Já após a segunda guerra, um novo alento foi dado à ideia de que os militares deveriam interferir na política: a guerra fria e a necessária luta contra a subversão comunista. Essas ideias foram disseminadas sobretudo através da Escola Superior de Guerra, estabelecida naquele período. Mas no modelo ideológico da guerra fria, tratava-se do combate de um mundo "ocidental, democrático e capitalista" contra o totalitarismo soviético, e nesse quadro não se justificava a supressão da democracia. Como compromisso, então, foi estabelecida a teoria: uma vez que o país estava ainda em um estágio primitivo de desenvolvimento, o regime democrático, ou "estado de direito", deveria ser suspenso temporariamente enquanto um governo de plenos poderes tomava as medidas necessárias para derrotar a subversão e conduzir o país ao desenvolvimento econômico e social, que uma vez atingido, permitiria ao país retornar ao regime democrático e igualar-se aos demais do bloco ocidental.

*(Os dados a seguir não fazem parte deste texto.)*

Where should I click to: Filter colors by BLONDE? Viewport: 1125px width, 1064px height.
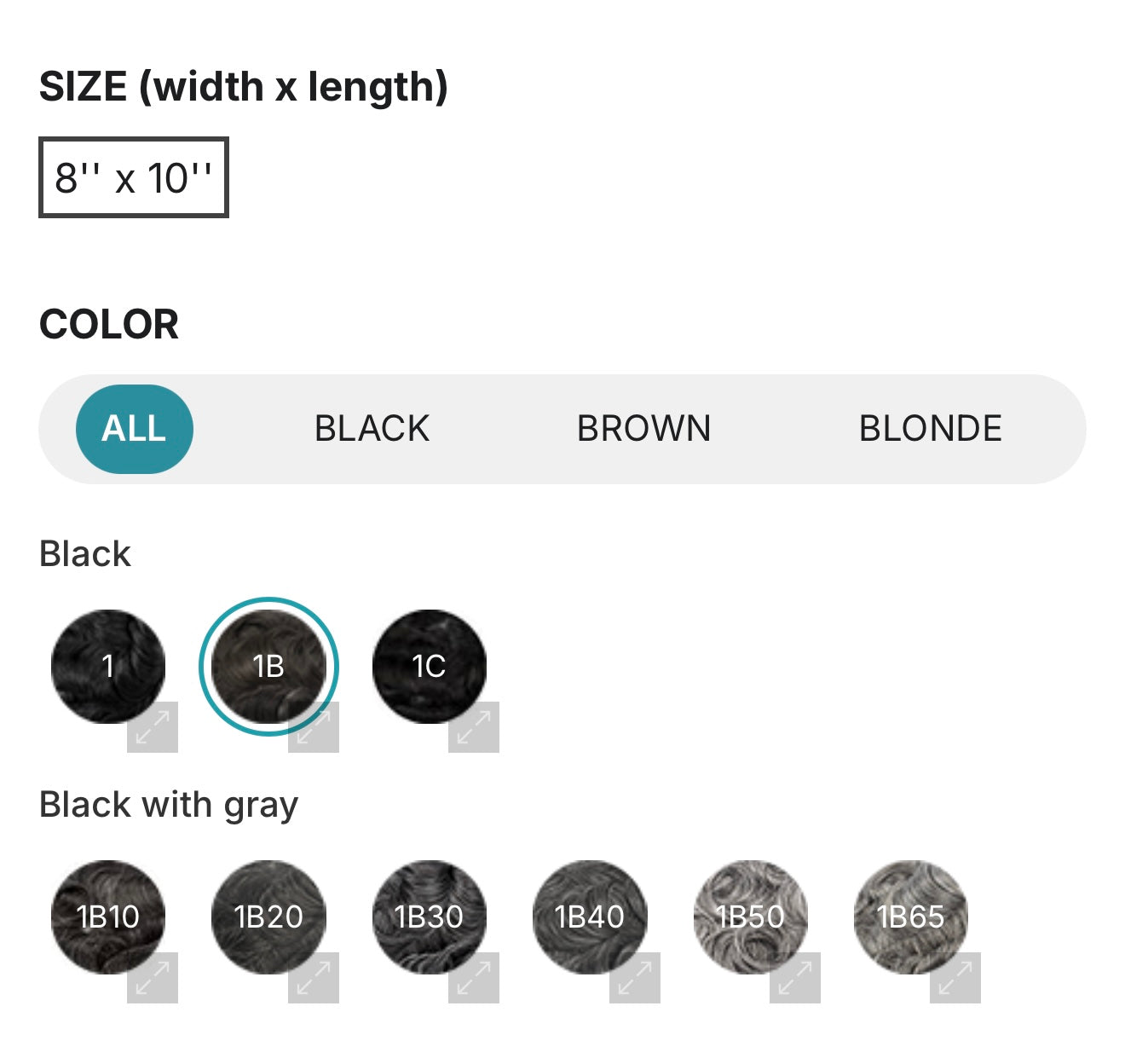coord(930,429)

Mais uma vez cabe à História verificar a veracidade da assertiva. Entre os países hoje desenvolvidos do mundo ocidental, não se encontra um único exemplo de algum que tivesse no passado um período de ditadura militar que o tenha trazido ao desenvolvimento econômico e social - ao contrário, a manutenção do regime democrático em momentos de tensão social foi decisiva para garantir um canal aos contentores da política, e assim impedir que passassem ao enfrentamento armado. Do mesmo modo, a manutenção da ortodoxia econômica foi decisiva para o desenvolvimento, bem diverso do dirigismo estatal que caracterizou o período militar por aqui. Exemplos de países hoje desenvolvidos e democráticos que tiveram no passado um período de ditadura militar só são encontráveis no oriente - por exemplo, o Japão dos anos 30. Mas esse período de domínio militar não levou o Japão ao desenvolvimento, mas ao pior desastre de sua história, ao entra na guerra. E deve ser lembrado que no século anterior, quando a Era Meiji conduziu o Japão à modernidade e à revolução industrial, tal só foi possível após a supressão do feudalismo militarizado dos xoguns.
A ideia de uma intervenção militar redentora no país não se sustenta. Talvez porque os militares, no fim das contas, não conseguem governar o país sem o apoio das mesmas elites políticas tradicionais. E foi precisamente esta a principal herança do regime de 1964: para criar uma fachada de legalidade democrática, consoante o modelo da guerra fria de luta da democracia contra o comunismo, o sistema político eleitoral foi falseado para beneficiar chefes políticos do interior em detrimento das capitais e dos estados mais desenvolvidos, produzindo assim uma geração de políticos que pareciam saídos da República Velha - de onde vieram personagens como um José Sarney e um Collor de Melo? A diferença é que a República Velha tinha uma elite política bem mais ilustrada.